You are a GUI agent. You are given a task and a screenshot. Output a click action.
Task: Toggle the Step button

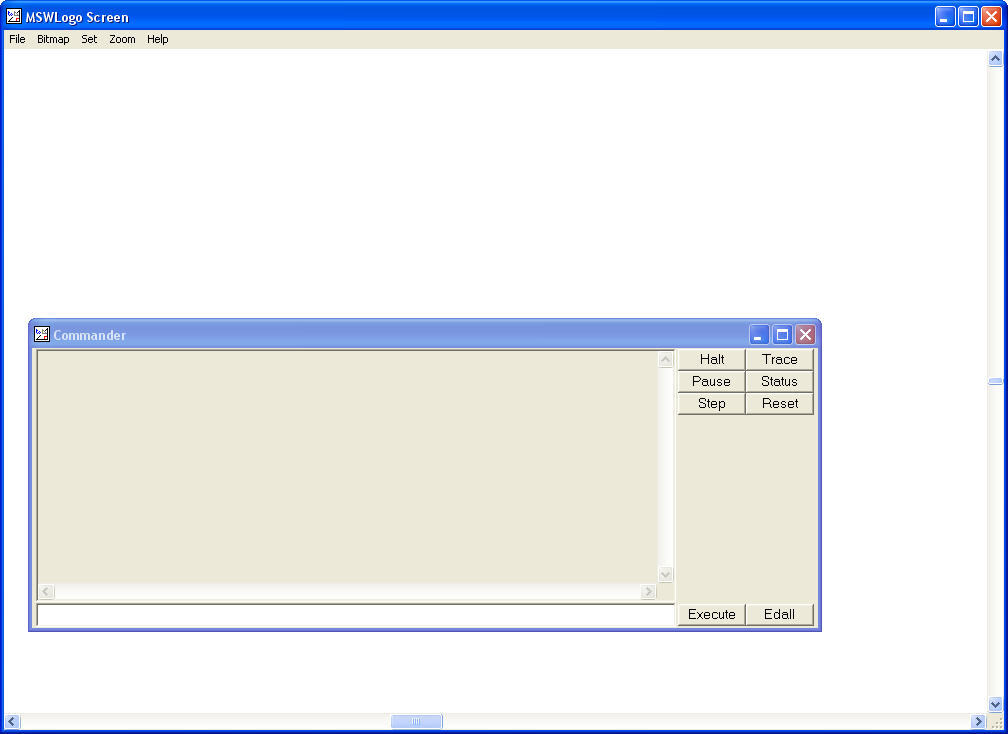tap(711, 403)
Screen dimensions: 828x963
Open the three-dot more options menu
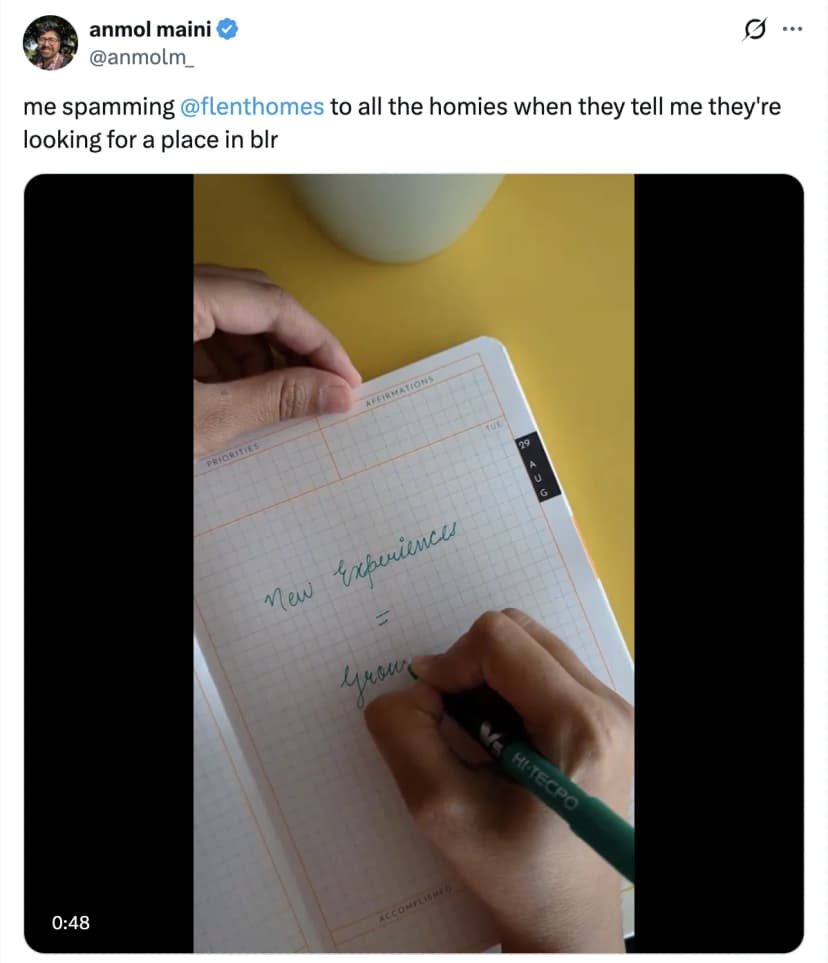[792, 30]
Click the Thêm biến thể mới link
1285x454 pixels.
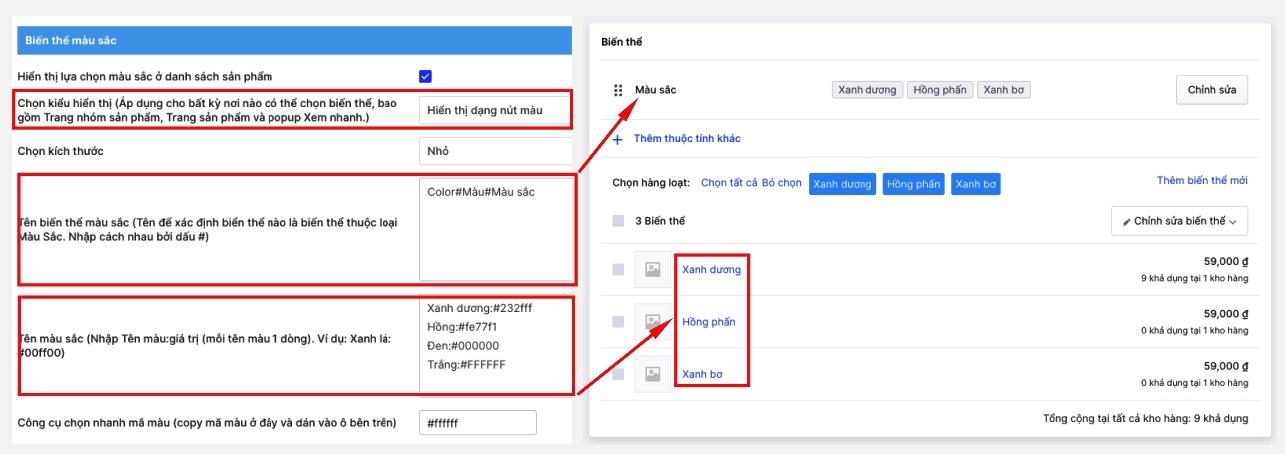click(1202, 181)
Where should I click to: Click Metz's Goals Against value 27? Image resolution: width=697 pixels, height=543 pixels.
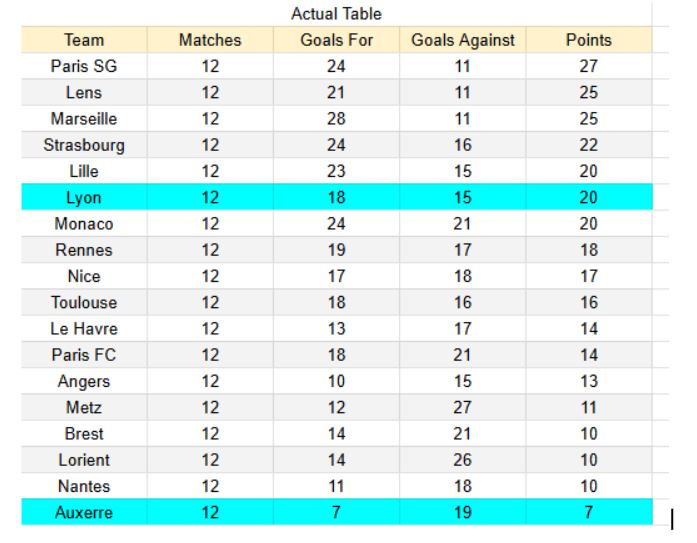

...

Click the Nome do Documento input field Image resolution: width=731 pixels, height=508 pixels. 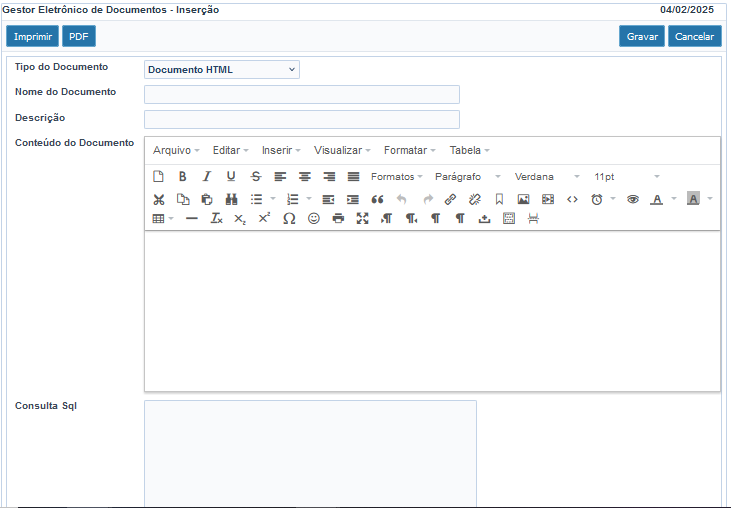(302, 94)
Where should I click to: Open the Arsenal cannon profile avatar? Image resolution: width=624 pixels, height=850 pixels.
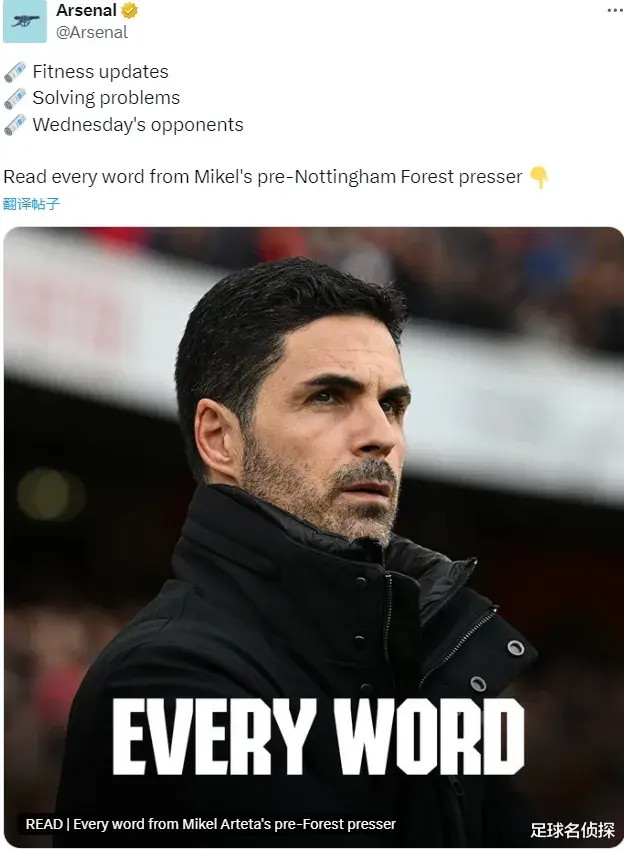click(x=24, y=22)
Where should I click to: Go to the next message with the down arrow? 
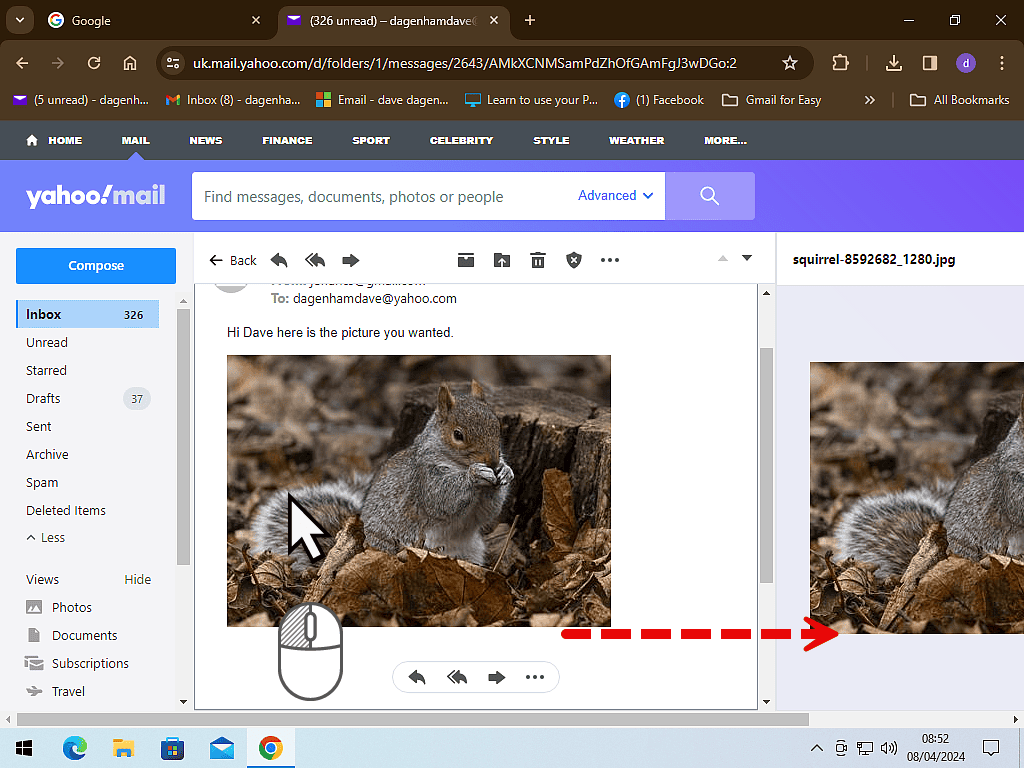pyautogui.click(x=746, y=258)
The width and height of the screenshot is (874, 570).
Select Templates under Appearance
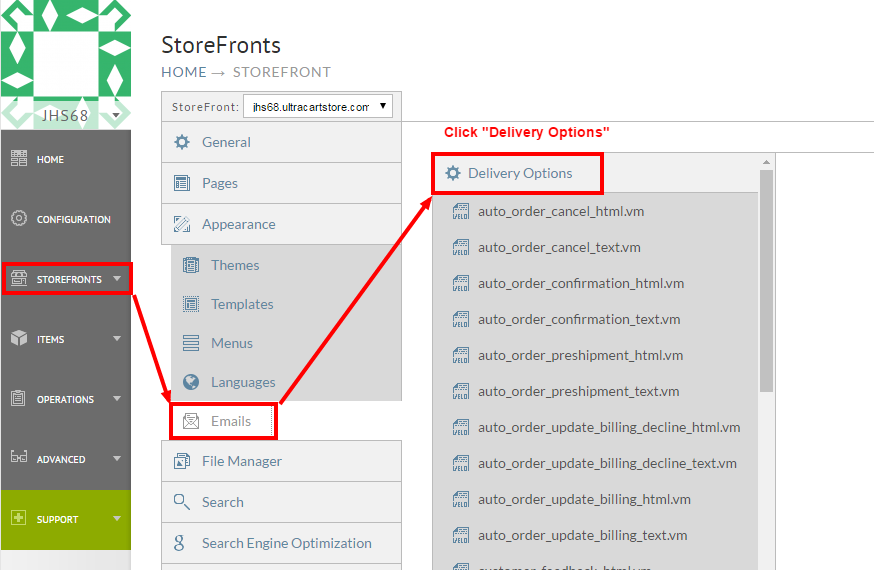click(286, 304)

(Exercise requirements):
For each line above that contains the word "screenshot", give the line as it is written.

(Reply):
You are a GUI agent. You are given a task and a screenshot. Output a click action.
The width and height of the screenshot is (874, 570).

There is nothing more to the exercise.